Czytając Twój dziennik zastanawiałem się dlaczego poszłeś w terive, a nie w filigran. 
Powyższe  wyjaśnia, ale ciekawe czy znajdę u siebie wykonawcę na 150 m kw filigranu (kujawsko-pomorskie). 
Nadzieja w "zapaści budownictwa"   :Wink2:

----------


## mapan

> Filigran /monolit/ jest droższy od Terrivy.
> Zmiana stropu to zmiana istotna w budynku


Filigran to nie monolit, a zmiana stropu nie jest zmiana istotną. Gdyby tak było, to żaden wpis do dziennika budowy nie pomógłby, tylko konieczne byłoby uzyskanie zmiany decyzji o pozwoleniu na budowę. 
Prawidłowo wykonany strop teriva (widział ktoś na budowie żeby majstry dawali siatki zbrojeniowe po obwodzie i na styku belek?) nie ma większych wad (no może gorsze właściwości akustyczne, ale bez przesady) , kłopot jest czasem z mocowaniem czegoś do sufitu, trzeba "szukać" belek, żeby trafić  z kołkiem. Ale za to odpada upierdliwość deskowania i dużych ilości drewna z tym związanych, krótszy jest także czas realizacji.

----------


## raafi99

U mnie żelbet, deski po części z szolowania fundamentów następnie użyte ( po oczyszczeniu z betonu) na łaty i kontrłaty. Miałem mały strop około 100m2 bez schodów, wyrobili się w 3 dni. W projekcie był terriva, mam nadzieję że "to nie istotna zmiana" i nie trzeba zmieniać projektu.
pozdrawiam

----------


## darek_bochnia

Te

----------


## darek_bochnia

Zmiana stropu musi byc popdisana pprzez kierownika budowy i tyle. Nie jest to istotna zmiana.. 
Sam mam terrive w projekcie ale bede wylewal gestozebrowy podobno lepszy i tanszy   :smile:

----------


## darsalam

Miałem terrive ale zmieniłem na wylewany-oczywiście wszystko "urzędowo" wydawało mi się,że będzie tańszy ale chyba wyszedł drożej.  :ohmy:  Sama stal kosztowała mnie 7 tys.  :Evil:

----------


## wyk***O

Jako wykonawca wybieram monolit.... więcej zarobię bo i roboty więcej.

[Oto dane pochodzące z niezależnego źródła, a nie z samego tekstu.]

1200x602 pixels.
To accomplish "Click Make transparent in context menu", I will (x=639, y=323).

Jako inwestor...... to zależy jakie masz potrzeby.....na moje doświadczenie koszt obydwu jest mniej więcej taki sam...tu tańsza robocizna, tam tańszy materiał. Monolit na pewno dłużej sie robi i łatwiej go spiep......

----------


## mapan

> Zmiana stropu musi byc popdisana pprzez kierownika budowy i tyle.

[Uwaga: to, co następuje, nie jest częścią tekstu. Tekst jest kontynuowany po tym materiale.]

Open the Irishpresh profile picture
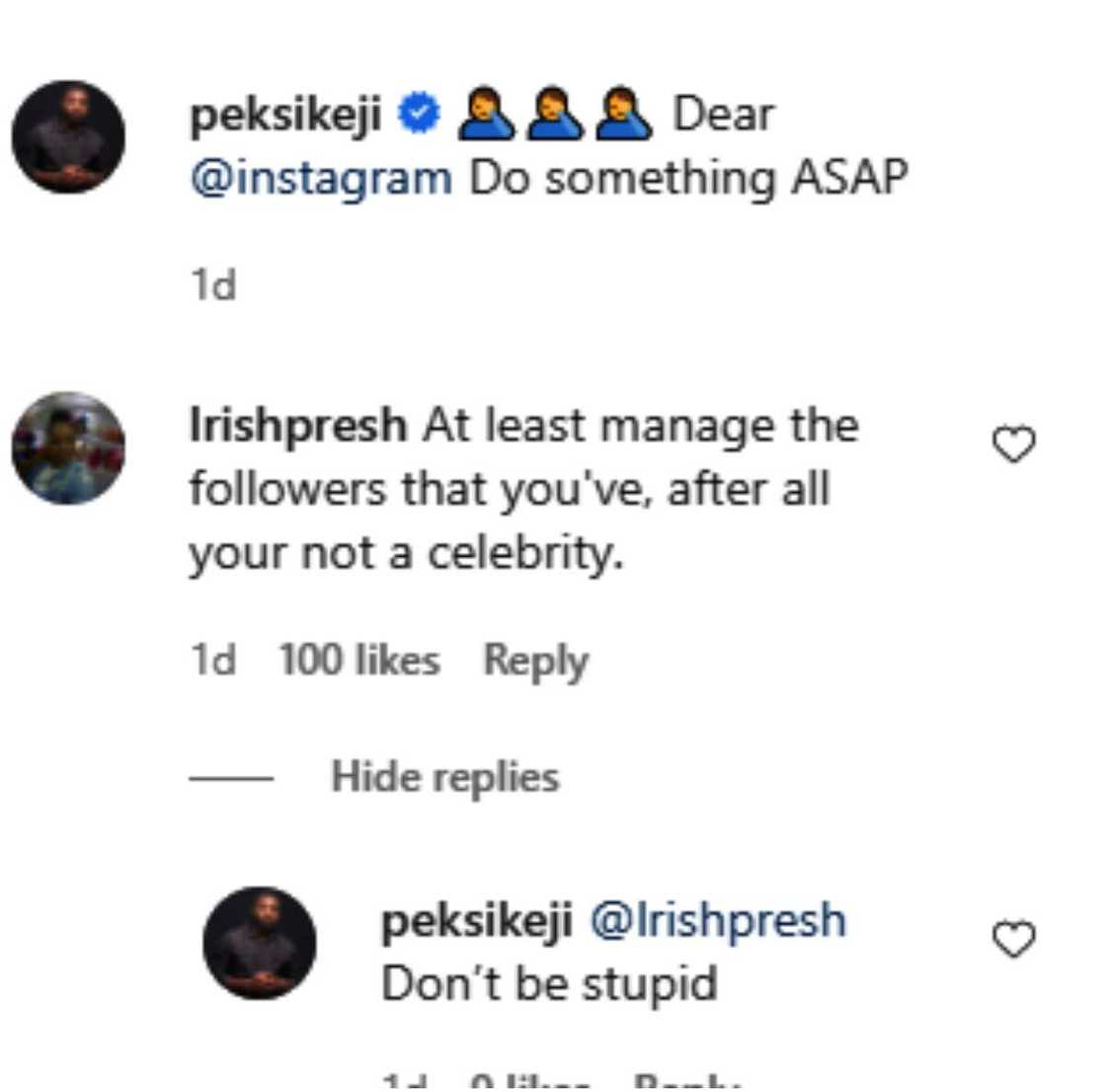The width and height of the screenshot is (1106, 1092). click(x=68, y=448)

kolejny mit, niestety często praktykowany. Kierownik jest jak d..pa od srania, żeby robić zgodnie z projektem. Może jedynie wnioskować do projektanta o wprowadzenie takiej zmiany. Ale za zmianę w projekcie odpowiada projektant i tylko on ma prawo wpisywać zmiany nieistotne projektu do dziennika lub dostarczyć rysunki zamienne. Niestety praktyka jest różna zwłaszcza jeśli chodzi o mniej ważne zmiany projektu. Wszystko jest dobrze jak jest dobrze, ale nie daj Bóg coś się stanie to kto ma odpowiadać? Kierownik za pełnienie samodzielnej funkcji (tutaj projektanta) bez stosownych uprawnień. No chyba, że ma takie papiery i pełni na tej budowie także funkcje projektanta.

----------


## coulignon

> Filigran to nie monolit.


Hmmm??? Moim zdaniem to jednak monolit.  Po związaniu  :Wink2:  





> Prawidłowo wykonany strop teriva (widział ktoś na budowie żeby majstry dawali siatki zbrojeniowe po obwodzie i na styku belek?)


Nooo.... U mnie dawali... I wieniec też był opuszczony... (polecam system za stropexu)

----------


## Robek Warmia

podłącze się do waszej dyskusji.

Jeden facet, który sam buduje dom i ma wykształcenie budowlane - powiedział mi dziś, że przy stropach gęstożebrowych (np. leiera) prawie zawsze występuje klawiszowanie i pękanie tynku na suficie wynikające z pracy - osiadania budynku. Proponował monolit jako lepszy.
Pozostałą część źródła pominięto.